* The task *
Copy out every one of the following records line for line, keeping each character unchanged.

━━━ Exercise inputs

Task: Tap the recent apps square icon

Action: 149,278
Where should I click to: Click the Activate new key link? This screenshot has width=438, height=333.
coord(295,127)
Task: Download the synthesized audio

━━━━━━

* Solution to the exercise *
Task: Tap the recent apps square icon

Action: 149,278
Where should I click to: Click the Activate new key link? This screenshot has width=438, height=333.
coord(295,127)
Task: Download the synthesized audio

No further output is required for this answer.